Bis Euro 5 gibt es also einen genau bezifferten Grenzwert, für Euro 6 nicht. Dabei stoßen letztere real im Schnitt 507 mg NOx/km aus, wie das Umweltbundesamt schreibt. Fassen wir zusammen: Euro-6-Diesel dürfen knapp doppelt so viel emittieren wie ältere Fahrzeuge, brauchen aber trotzdem nicht nachgerüstet zu werden. Das also versteht das Kabinett unter „Verhältnismäßigkeit“.

  • „Der Gesetzentwurf stellt weiterhin klar, dass Verkehrsverbote (…) bis zu einem Wert von 50 Mikrogramm NO2 pro Kubikmeter Luft im Jahresmittel in der Regel nicht erforderlich sind. In diesen Gebieten ist davon auszugehen, dass der europarechtlich vorgegebene Luftqualitätsgrenzwert für NO2 von 40 Mikrogramm pro Kubikmeter Luft im Jahresmittel bereits aufgrund der Fördermaßnahmen, die die Bundesregierung schon beschlossen hat, der Software-Updates und der Maßnahmen der lokalen Behörden eingehalten werden kann. Der Grenzwert von 40 Mikrogramm pro Kubikmeter Luft wird dadurch nicht verändert.“

Hier wird es endgültig orwellsch: Der Grenzwert wird nicht verändert, wir brauchen uns aber nicht mehr an ihn zu halten? Der Grenzwert gilt und er gilt nicht? Welchen Teil des Wortes „Grenzwert“ habt Ihr nicht verstanden?

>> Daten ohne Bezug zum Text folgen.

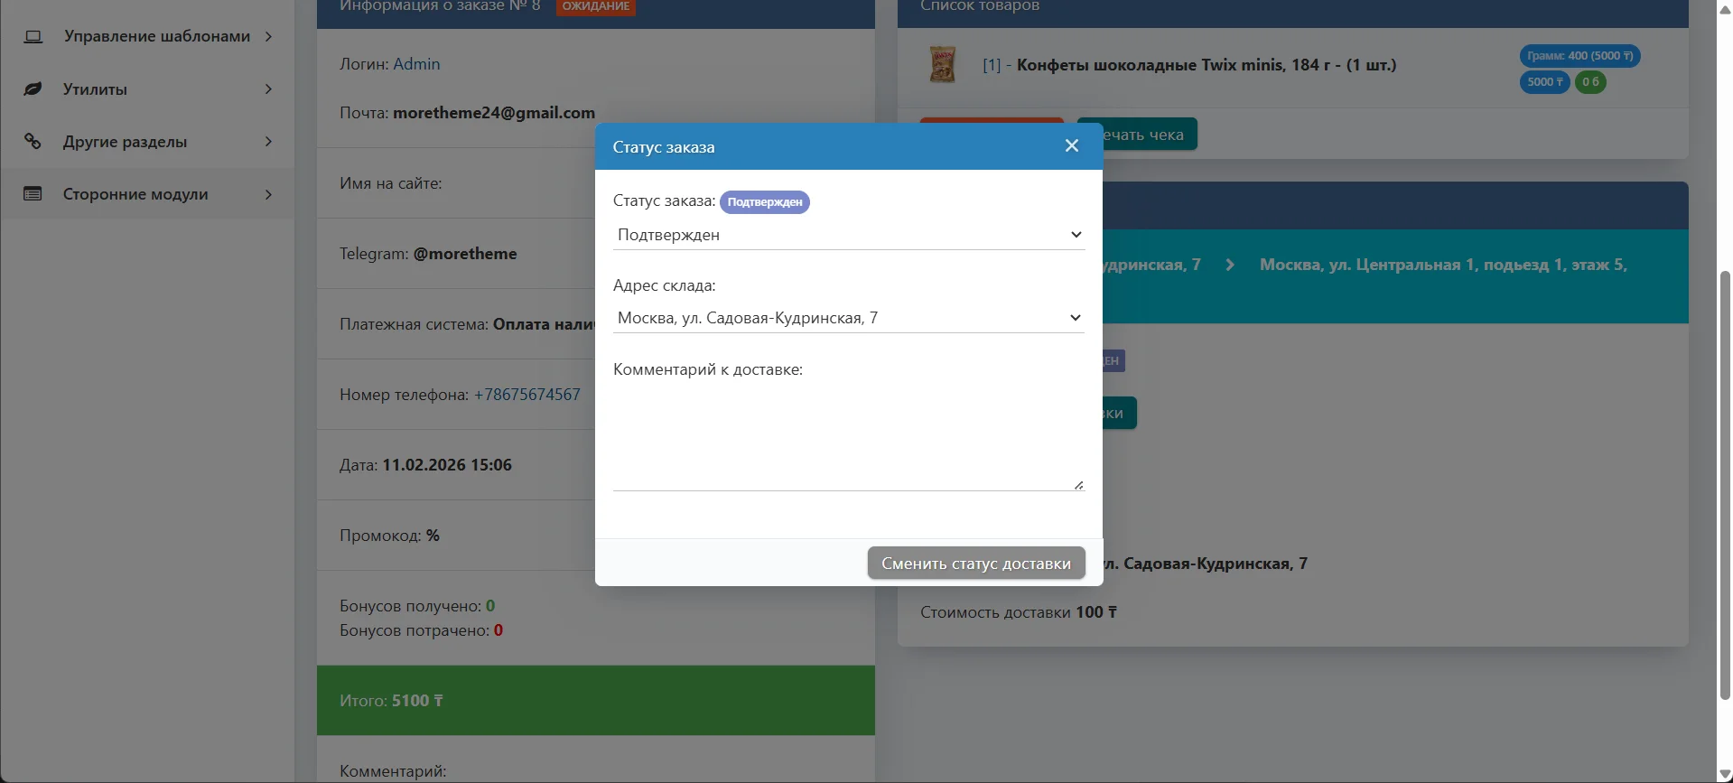Image resolution: width=1733 pixels, height=783 pixels.
Task: Click the Admin login link
Action: pos(416,64)
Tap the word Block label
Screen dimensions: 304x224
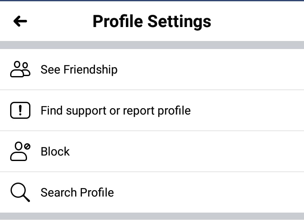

Und was genau bedeutet dieses ominöse „ist davon auszugehen“? Ob die Maßnahmen wirken oder nicht, lässt sich messen. Wenn sich die 40 Mikrogramm dadurch tatsächlich erreichen lassen, sind Fahrverbote ohnehin vom Tisch. Und wenn nicht – ja, was dann? Gehen wir eben weiter von irgendwas aus. In dieser logischen Endlosschleife will sich die Koalition offenbar häuslich niederlassen. Ich bin gespannt, was die EU-Kommission und die Gerichte dazu sagen.